ATI Technologies' Counter-Offensive is Still in Progress: RADEON X1900 XTX/XT (R580)

Part 2: Video Card's Features, Synthetic Tests

ATI Technologies' Counter-Offensive is Still in Progress: RADEON X1900 XTX/XT (R580): Part 1: Theoretical materials

ATI Technologies' Counter-Offensive is Still in Progress: RADEON X1900 XTX/XT (R580): Part 2: Video Card's Features and Synthetic Tests

So, we proceed.

All the details about peculiarities of the R580 architecture (RADEON X1900) are already reviewed by Alexander Medvedev in Part I of this article.

So, ATI plans on manufacturing two cards on this GPU.

ATI RADEON X1900 XTX 512MB GDDR3, 650/1550 MHz, 48 pixel/8 vertex pipes/16 TMUs/16 ROPs — $649
ATI RADEON X1900 XT 512MB GDDR3, 625/1450 MHz, 48 pixel/8 vertex pipes/16 TMUs/16 ROPs — $549

Differences between these two cards are obviously minimal. Such a great difference in prices has to do with marketing reasons only, in order to subdue the demand for 1900 XTX cards from the very beginning with higher prices.

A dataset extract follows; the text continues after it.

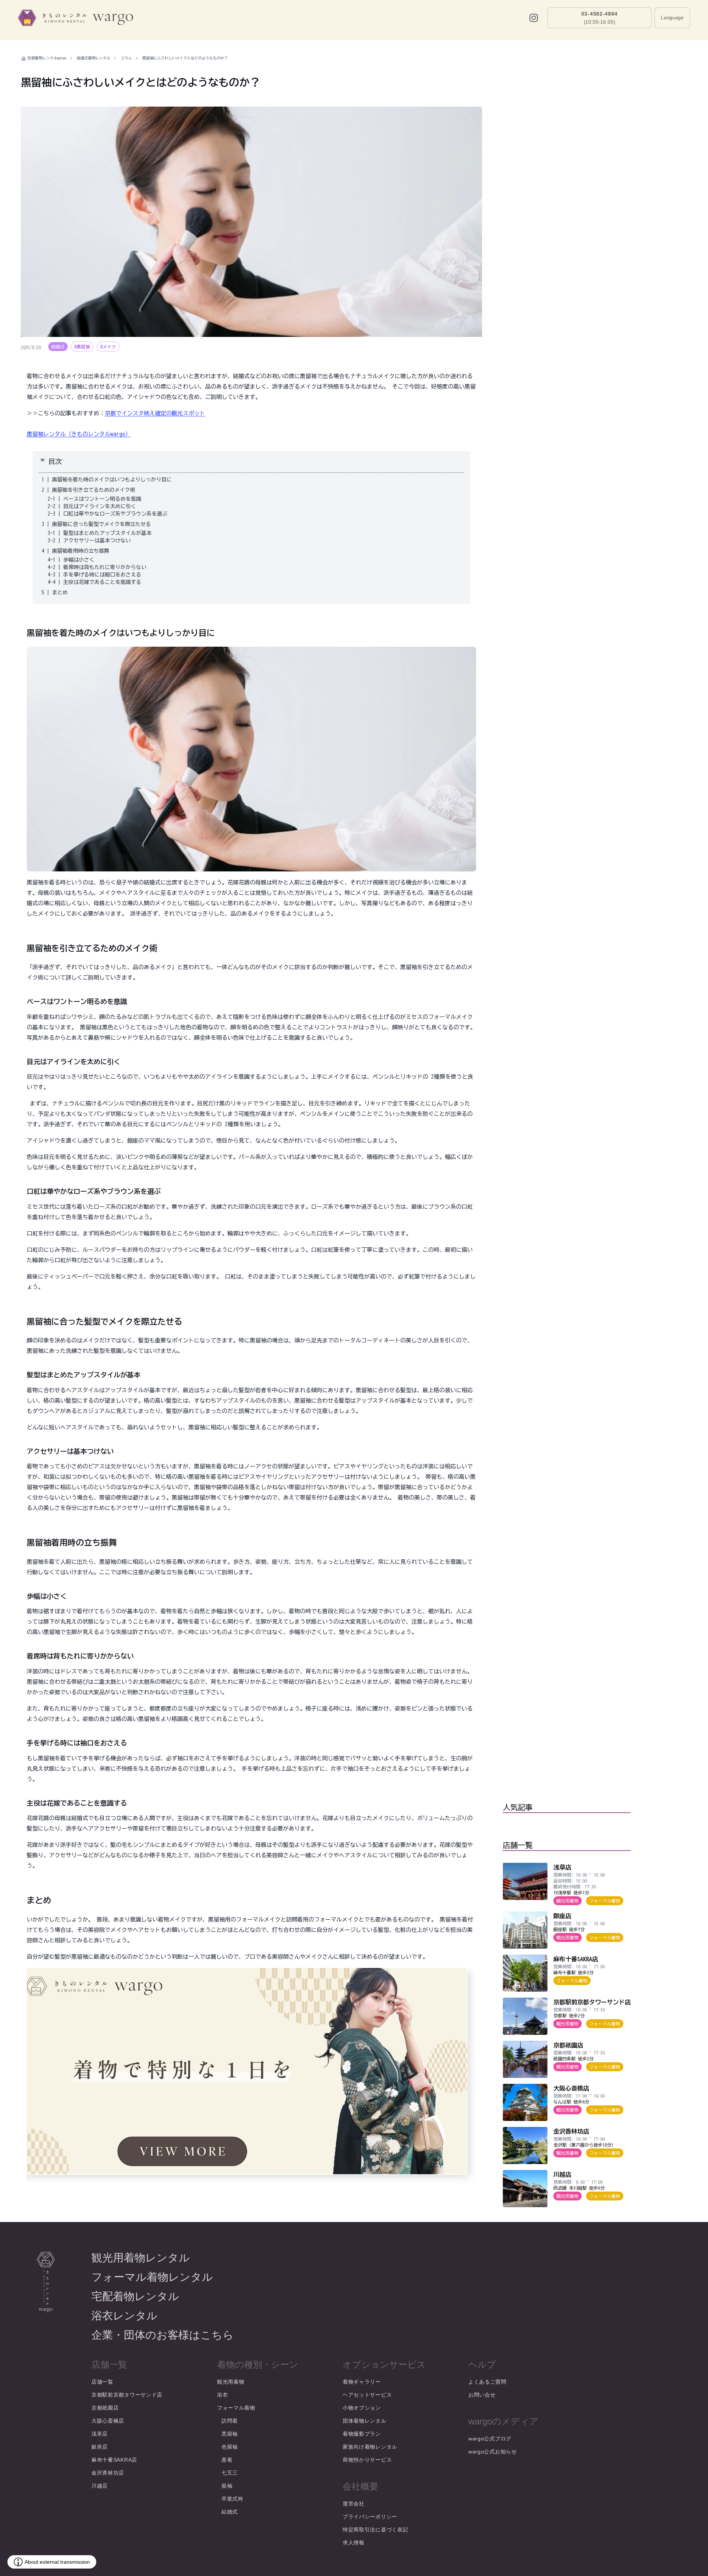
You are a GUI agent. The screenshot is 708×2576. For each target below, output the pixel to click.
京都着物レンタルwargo (47, 58)
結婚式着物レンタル (93, 58)
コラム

Our test lab got a top representative of the series - the 1900 XTX (reference card) and the X1900 XT (a PowerColor product, though it's also a reference card :). These very cards will be reviewed here.

Considering that both cards are COMPLETELY IDENTICAL in exterior (including the smallest details!), I will show only a reference card.

Video card

ATI RADEON X1900 XTX 512MB PCI-E

Interface: PCI-Express x16

Frequencies (chip/memory — physical (memory — effective): 650/775 (1550) MHz (1900 XT — 625/725 (1450) MHz)

Memory bus width: 256bit

Number of vertex pipelines: 8

Number of pixel pipelines: 48

ROPs: 16

TMUs: 16

Dimensions: 205x100x32mm (the last figure is the maximum thickness of a video card).

PCB color: red.

Output connectors: 2xDVI, S-Video.

VIVO: available (RAGE Theater)

TV-out: integrated into GPU.

ATI RADEON X1900 XTX 512MB PCI-E
The video card has 512 MB of GDDR3 SDRAM allocated in eight chips on the front side of the PCB. Samsung (GDDR3) memory chips. 1.1ns memory access time, which corresponds to 900 (1800) MHz.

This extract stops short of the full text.